То были дни большого внутреннего напряжения. И это было время, когда я стал чувствовать поддержку Свыше. Откуда-то бралась энергия, опустошенный напряжением, я вдруг находил себя вновь полным сил. Религиозность, к которой я пришел позже, основана в известной степени на моем духовном опыте тех дней. Аня говорила мне, что испытала нечто схожее.
Пришло 16 апреля — день нашей шестой демонстрации и день акции в Берне «Салют Гулько». Мы решили отметить этот день пресс-конференцией. Я обзвонил знакомых журналистов, и все они обещали приехать к нам. Я назначил время — час дня, чтобы в 2.15 мы могли выехать на очередную демонстрацию.
В назначенное время журналистов не было. Ко мне пришло ясное осознание — сегодня американцы бомбили Ливию, все журналисты заняты этой новостью и из корпунктов не выходят. Я включил радио, и диктор подтвердил — да, сегодня американцы действительно бомбили Ливию. Удивленные таким практически не очень полезным прозрением, мы поехали на демонстрацию.
В дни международных кризисов, под шумок, КГБ чувствовал себя свободней для проведения резких акций. Так, во время кризиса, после оккупации Афганистана, КГБ сослал в Горький академика Сахарова. В такие дни могли выслать неудобного иностранца. Поэтому западные дипломаты и журналисты в периоды кризисов старались не покидать своих нор и не выходить в город.
Конечно, в этот день была выше вероятность посадки и для нас. Поэтому, когда в положенное время — через три часа после задержания — нас отпустили из участка, я испытал облегчение. Было ясно, что если даже такой день они не используют для ареста, мы на шаг ближе к победе.
Мы вернулись домой, но к восьми часам вечера должны были ехать на Центральный телеграф для общения с Берном. Своего телефона, как я писал, у нас не было.
Когда подошло время отправляться на Телеграф, я почувствовал, что у меня нет сил пошевелиться. Я решил, что «Салют Гулько» пройдет и без меня. Тем более что наверняка с Берном нас не соединят.
На Телеграфе побывал Володя Пименов. Как шахматный мастер и отказник, он тоже был приглашен участвовать в мероприятии. Прождав час, никакого соединения с Берном он не дождался.
Весна в тот год стояла очень теплая, и 21 апреля полил дождь. Когда мы добрались до Гоголя, мы обнаружили, что в округе нет ни души — только мы и человек шесть гэбэшников.

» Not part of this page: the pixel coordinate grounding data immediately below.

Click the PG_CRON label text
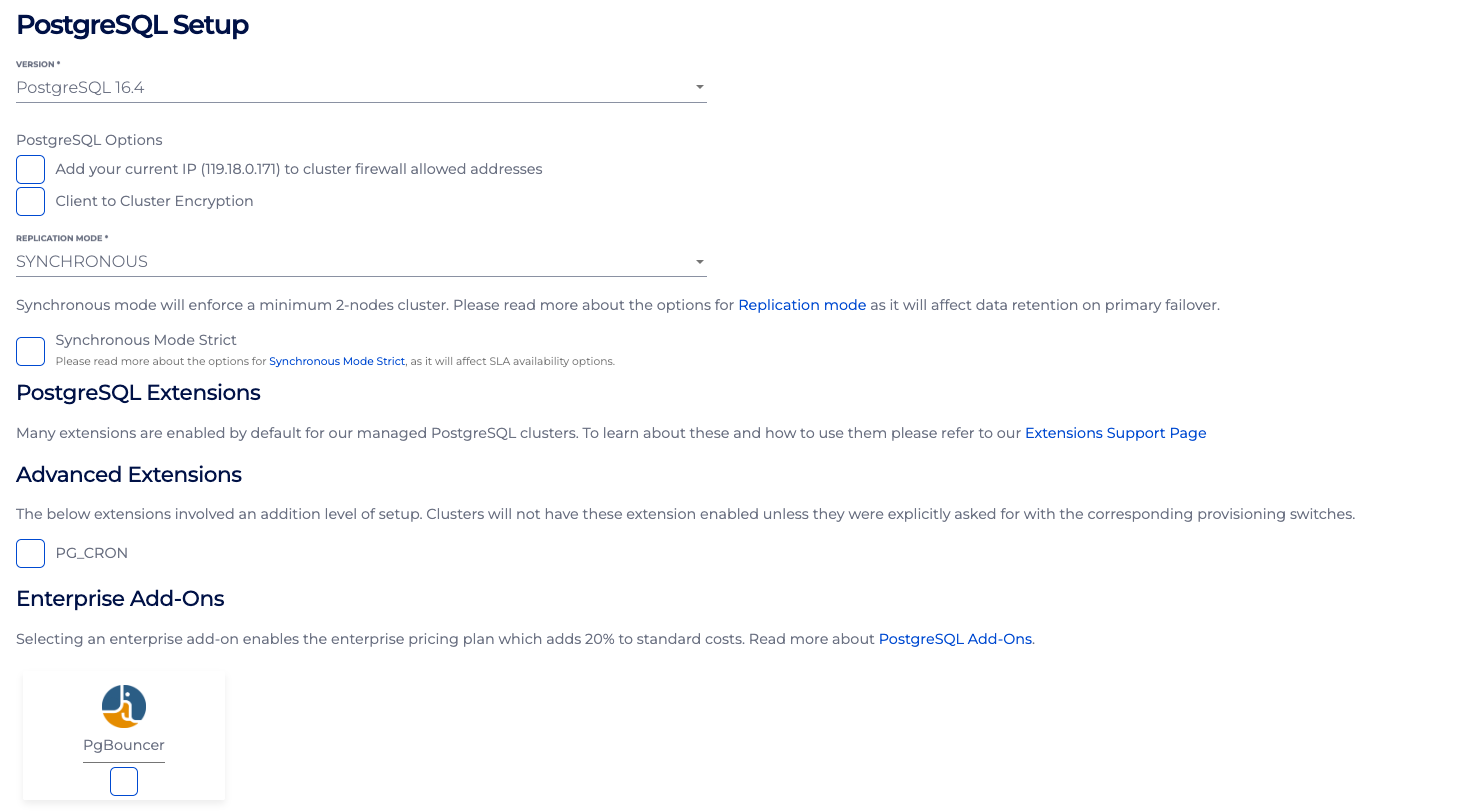Image resolution: width=1470 pixels, height=811 pixels. coord(92,553)
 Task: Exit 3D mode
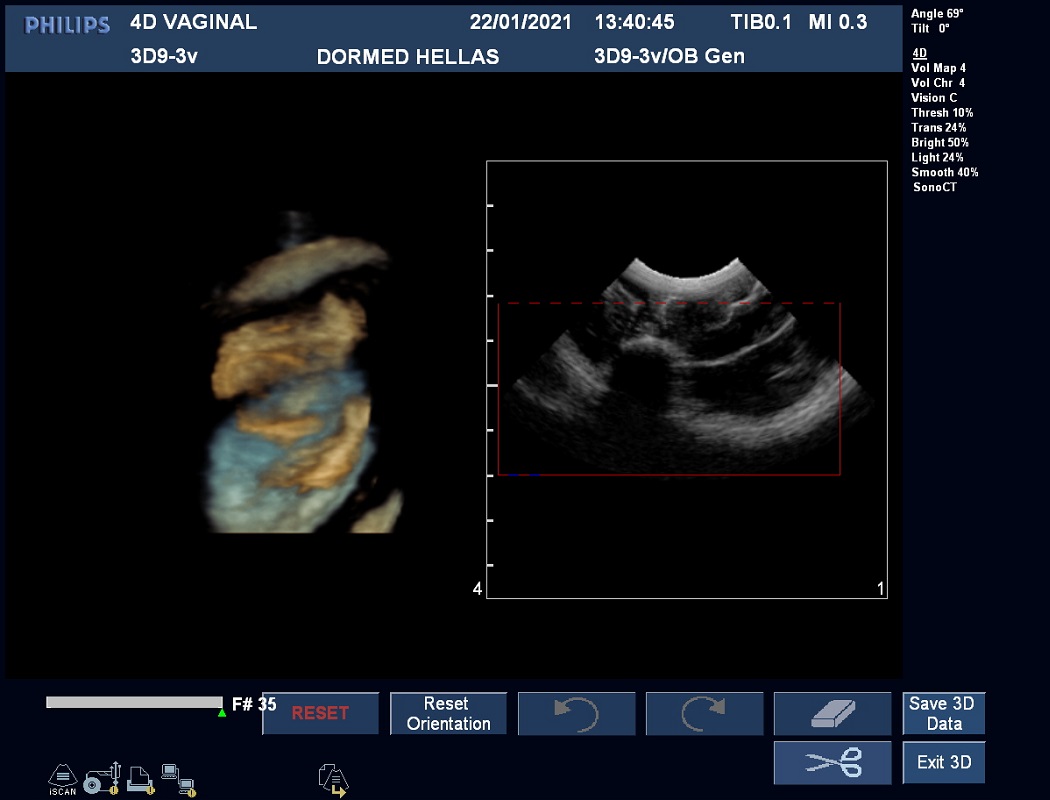(x=943, y=763)
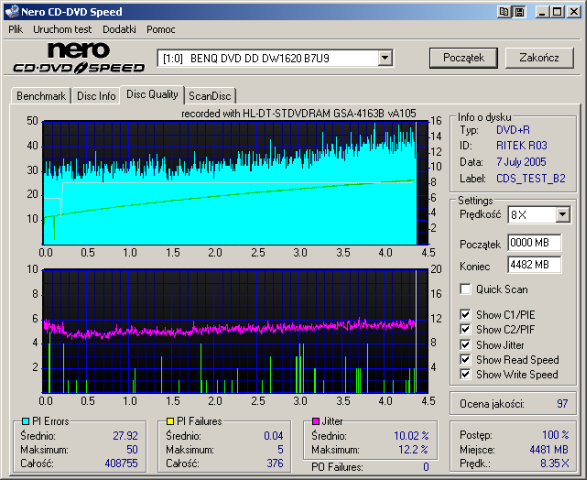Click the Początek start button
587x480 pixels.
(463, 58)
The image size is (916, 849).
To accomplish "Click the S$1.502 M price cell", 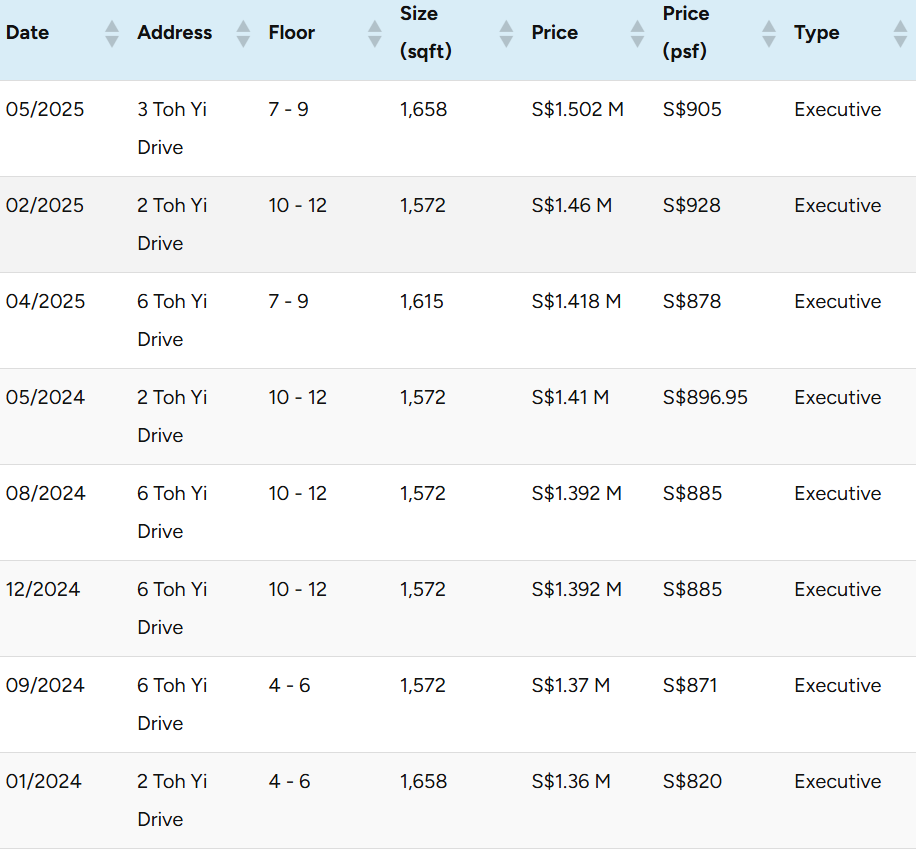I will click(577, 110).
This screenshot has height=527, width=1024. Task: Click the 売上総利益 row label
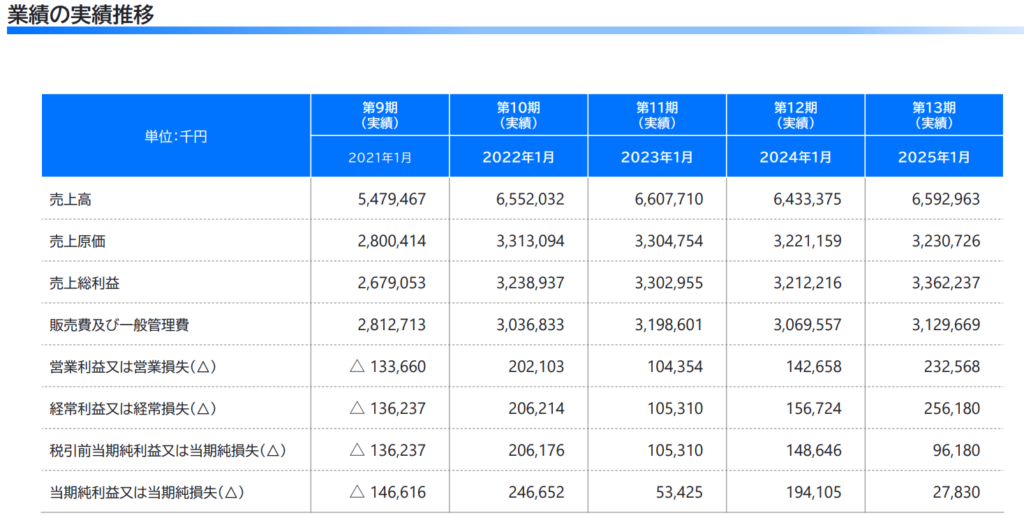(85, 283)
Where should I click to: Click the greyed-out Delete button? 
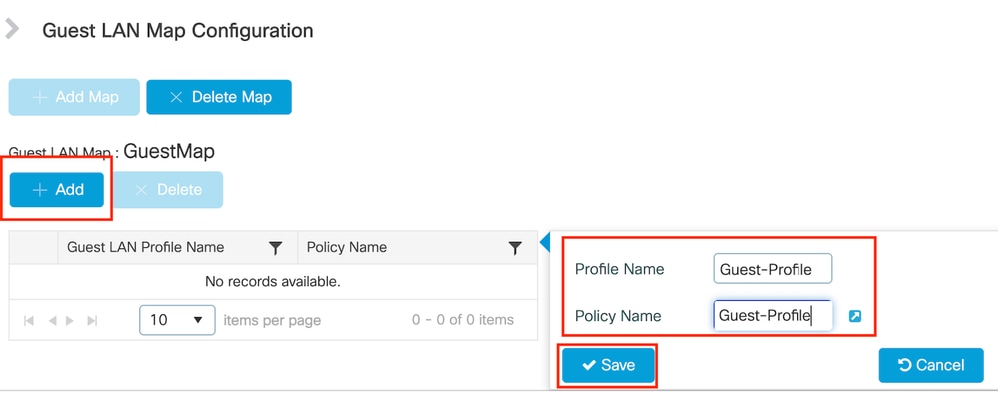click(169, 189)
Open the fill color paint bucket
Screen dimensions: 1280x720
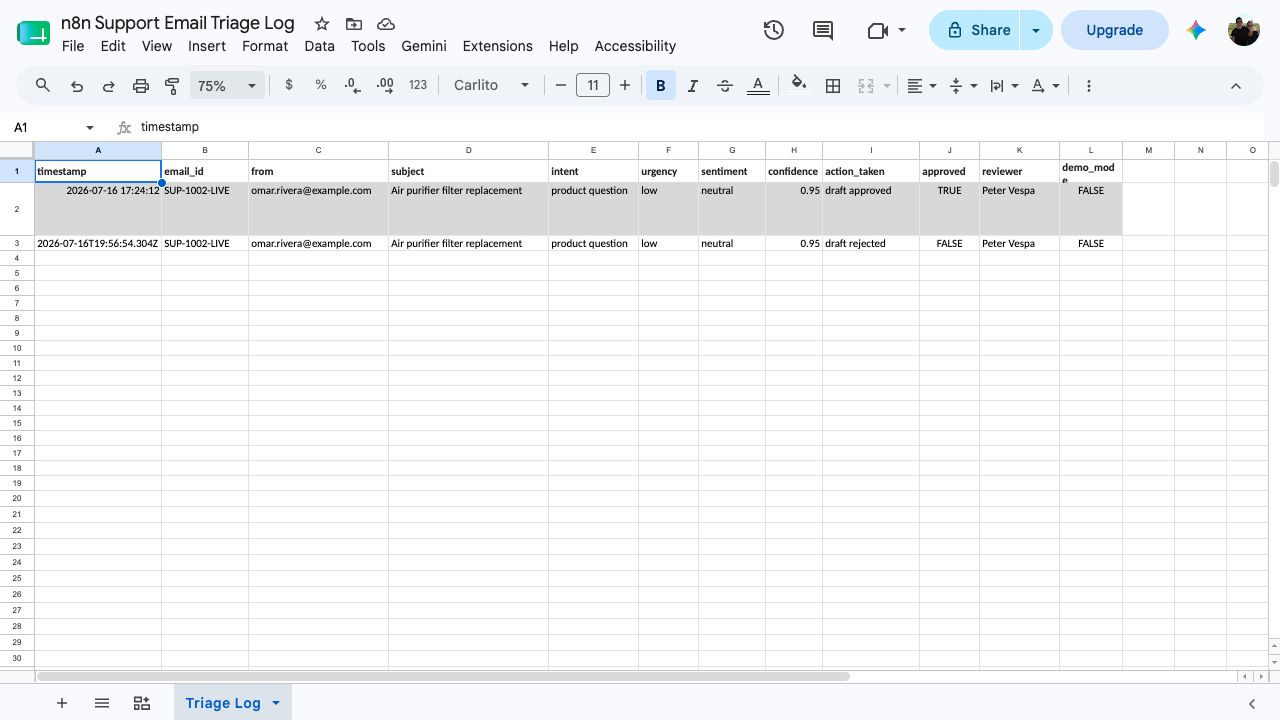tap(798, 86)

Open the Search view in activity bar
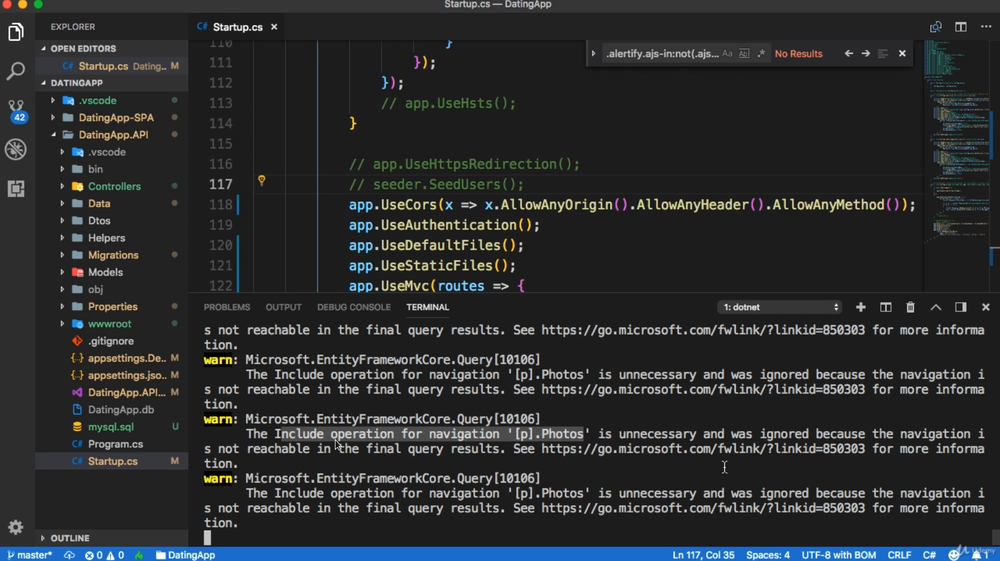[16, 71]
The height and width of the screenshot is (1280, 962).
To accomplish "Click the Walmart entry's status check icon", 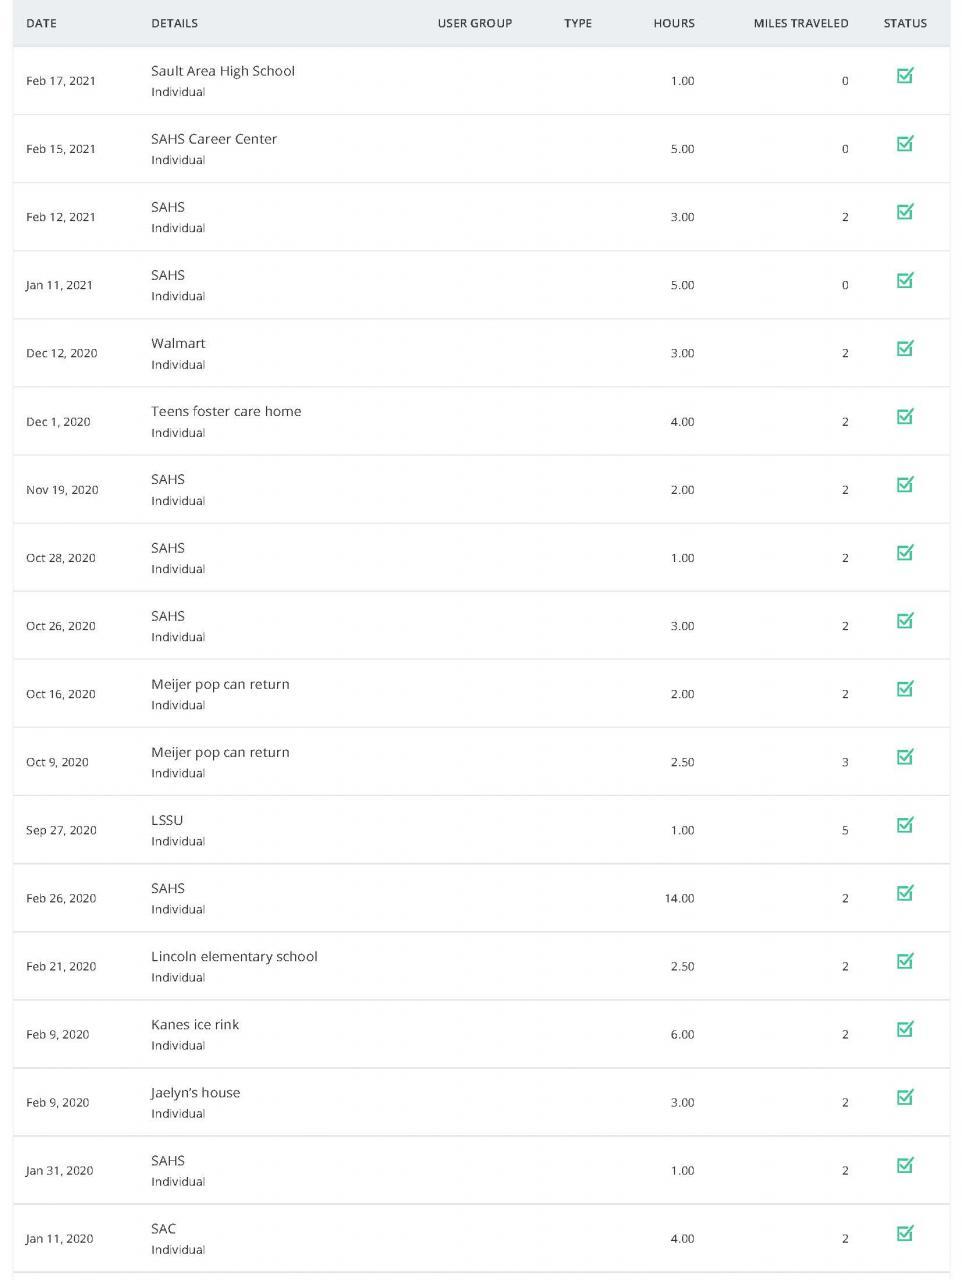I will 905,348.
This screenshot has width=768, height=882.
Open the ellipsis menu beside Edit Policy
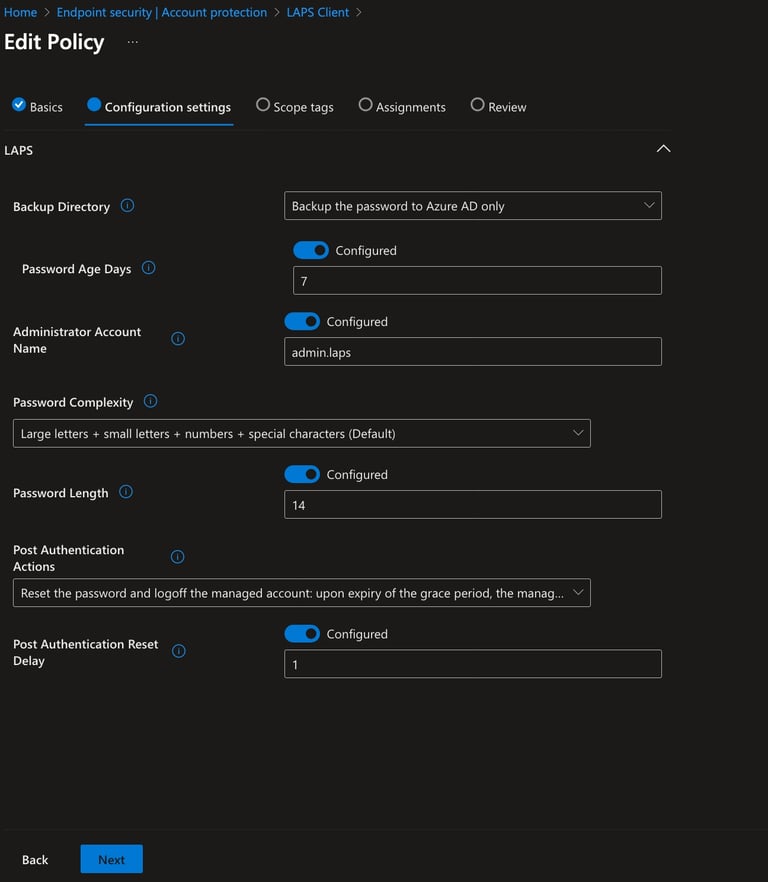[x=133, y=42]
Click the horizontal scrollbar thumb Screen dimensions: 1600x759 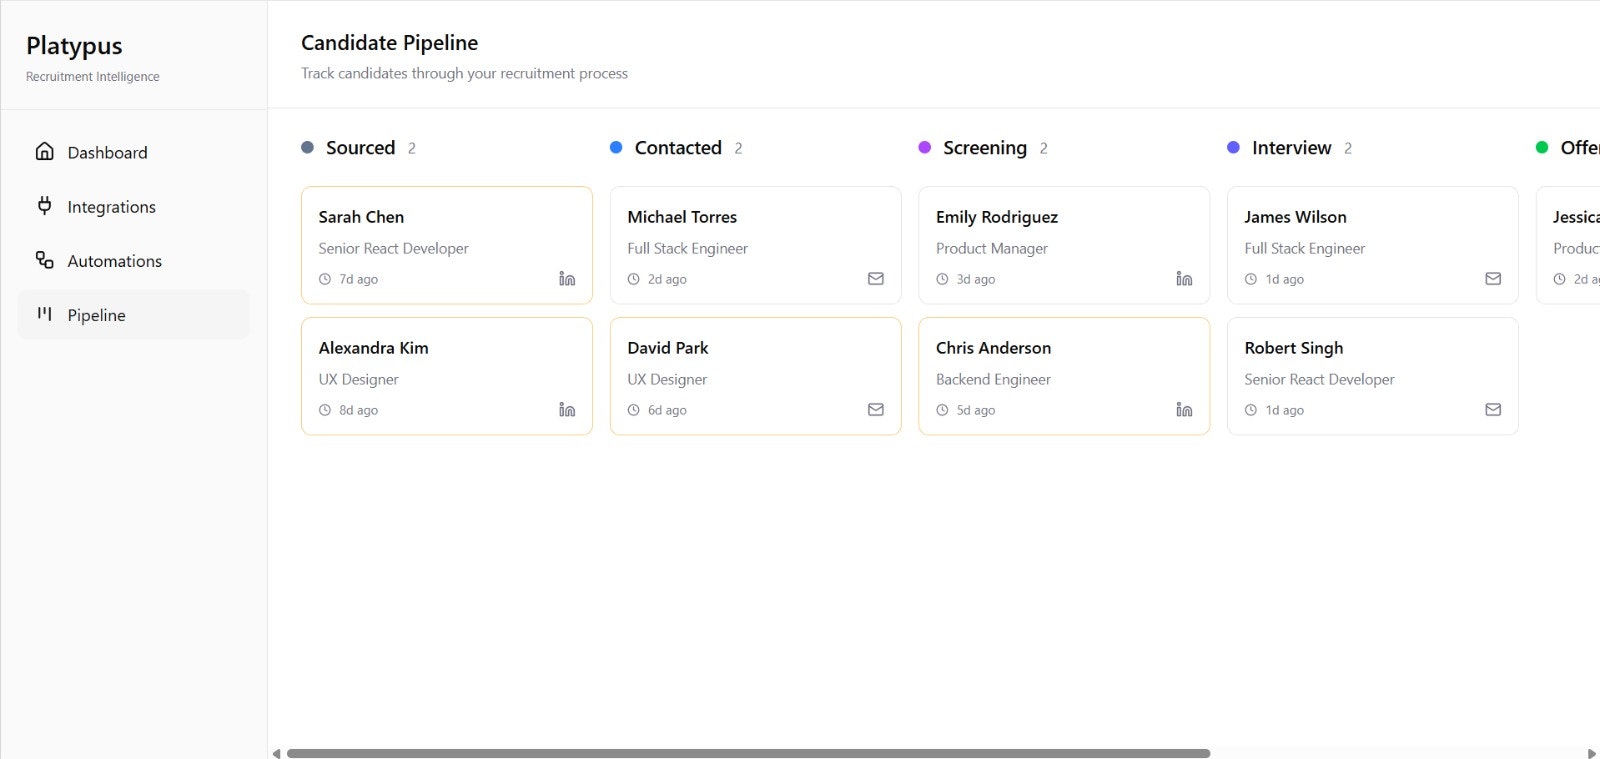coord(748,753)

В тот день эти ребята применили новую тактику. Они прыгали вокруг нас и не давали нам вытащить из сумки наш плакат. Один из них сунул мне красную книжицу, тут же убрал ее и сообщил, что он сотрудник милиции Соколов. Врал, не был он ни сотрудником милиции, ни, конечно, Соколовым. Хоть мне это было безразлично. В общем, в тот день нам не дали развернуть плакат и сорвали демонстрацию.
Нужно было искать новый ход, и мы нашли его. В тот вечер Аня хорошо поработала и нашила на темно-синие майки большие белые буквы с нашим обычным текстом: «Отпустите нас в Израиль».
На следующий день, прибыв к памятнику, мы скинули наши пальто и расправили груди. Такую демонстрацию было не остановить, и такой плакат не порвать. И пока милиционеры организовывались, чтобы затолкать нас в машину и увезти, проходило известное время. Хоть и не большое.
Интересна была реакция москвичей на наши демонстрации, хоть понять, какая реакция спонтанна, а какая нет, было не всегда просто. Как-то пьяный мужик, сидя на лавочке, выкрикивал в наш адрес: «Убить их надо! Расстрелять их надо!» А потом, когда милиционеры, не проявляя рвения, толпились вокруг нас, не решаясь нас волочить, этот мужик подошел к ним и стал руководить нашим задержанием.
— Почему этот пьяный командует вами? — не без ехидства спросил я капитана милиции, старшего среди милиционеров.
— Все нормально, — успокоил меня капитан.
Бывали и другие реакции. Старый и по виду больной мужчина сказал мне: «Я приветствую вас. Мне помирать здесь», — он широким жестом показал в сторону арбатских переулков. — Но вас я приветствую», — он опять использовал это не очень подходящее слово. А я подумал почему-то, что этот человек знает, наверное, об Архипелаге ГУЛАГ не по книжке Солженицына.